TRIS Rating Affirms Company & Senior Unsecured Debt Ratings and Outlook of “CFRESH” at “BBB/Stable”

Stocks News Friday April 7, 2017 17:30 —TRIS News Release

TRIS Rating has affirmed the company rating and the ratings of the senior unsecured debentures of Seafresh Industry PLC (CFRESH) at “BBB” with “stable” outlook. The ratings reflect the market position as a medium-sized shrimp processor, long track record in shrimp processing industry in Thailand, moderate level of diversification with respect to markets served and production site. The ratings also reflect the company’s strategy to comply with the highest standards of food safety and traceability along the whole supply chain. The strengths are partially offset by the company’s reliance on shrimp products, the inherent volatility and intense competition in the shrimp industry, the risk of disease outbreaks, plus fluctuations in foreign exchange rate, and the changing nature of the regulatory frameworks governing trade barriers.
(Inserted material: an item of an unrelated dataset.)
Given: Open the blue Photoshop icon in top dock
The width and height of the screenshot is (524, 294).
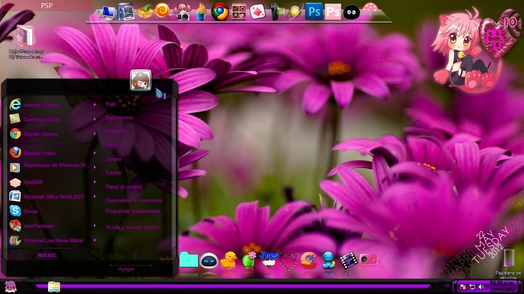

The “stable” outlook reflects TRIS Rating’s expectation that CFRESH will maintain its competitive position and market position in the shrimp industry. CFRESH’s credit upsides may happen if the company has more diversified customer base or market and improves cash flow generation noticeably on the sustainable basis. The credit downside risk could emerge if the depreciation of foreign currencies worsens CFFESH’s competitive position and reduces profitability significantly or if the company’s performance weakens for an extended time.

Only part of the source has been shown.